• Document
┄┄┄┄┄┄┄┄┄┄

Smith (1973, p 67) a aussi partagé ce point de vue en affirmant que « lire pour faire du sens
est la manière naturelle de la lecture ». Selon S. Moirand (Situations d’écrit, 1979, p 2),
« la lecture est une interaction entre un texte et un lecteur, interaction où les
caractéristiques de l’un interagissent avec celles de l’autre pour la prise et le traitement
de l’information en vue de produire un sens spécifique au contexte dans lequel l’activité de
lecture se réalise ». C’est aussi ce que dit Adam (1998) : « La lecture est une construction
du sens de la part du lecteur qu’il effectue en interaction avec le texte et le contexte ».
Nous trouvons que ces différentes définitions relèvent des caractéristiques communes,
c’est que l’acte de lire est une activité cognitive du lecteur, une interaction entre le lecteur
et le texte dans un contexte défini pour une construction du sens.

┄┄┄┄┄┄┄┄┄┄

• Données sources

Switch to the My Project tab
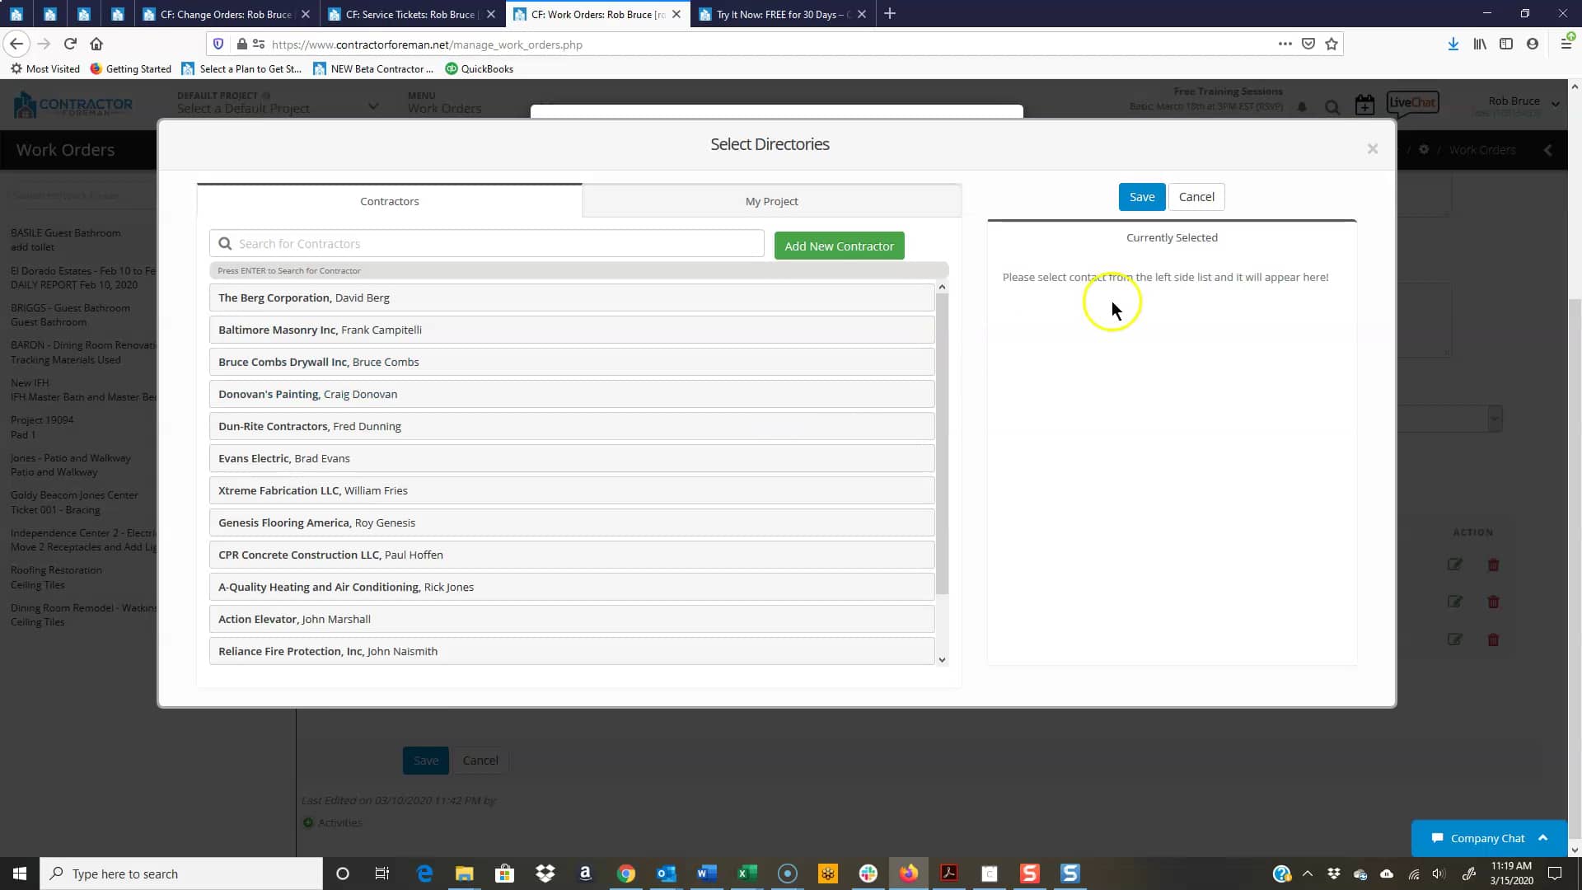1582x890 pixels. click(x=771, y=200)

┄┄┄┄┄┄┄┄┄┄

• Consigne
Recopiez fidèlement, s'il vous plaît, le passage du document sur la lecture qui débute par « Smith (1973, p » et se poursuit jusqu'à « construction du sens. ».

• Résultat de l'exercice
Smith (1973, p 67) a aussi partagé ce point de vue en affirmant que « lire pour faire du sens
est la manière naturelle de la lecture ». Selon S. Moirand (Situations d’écrit, 1979, p 2),
« la lecture est une interaction entre un texte et un lecteur, interaction où les
caractéristiques de l’un interagissent avec celles de l’autre pour la prise et le traitement
de l’information en vue de produire un sens spécifique au contexte dans lequel l’activité de
lecture se réalise ». C’est aussi ce que dit Adam (1998) : « La lecture est une construction
du sens de la part du lecteur qu’il effectue en interaction avec le texte et le contexte ».
Nous trouvons que ces différentes définitions relèvent des caractéristiques communes,
c’est que l’acte de lire est une activité cognitive du lecteur, une interaction entre le lecteur
et le texte dans un contexte défini pour une construction du sens.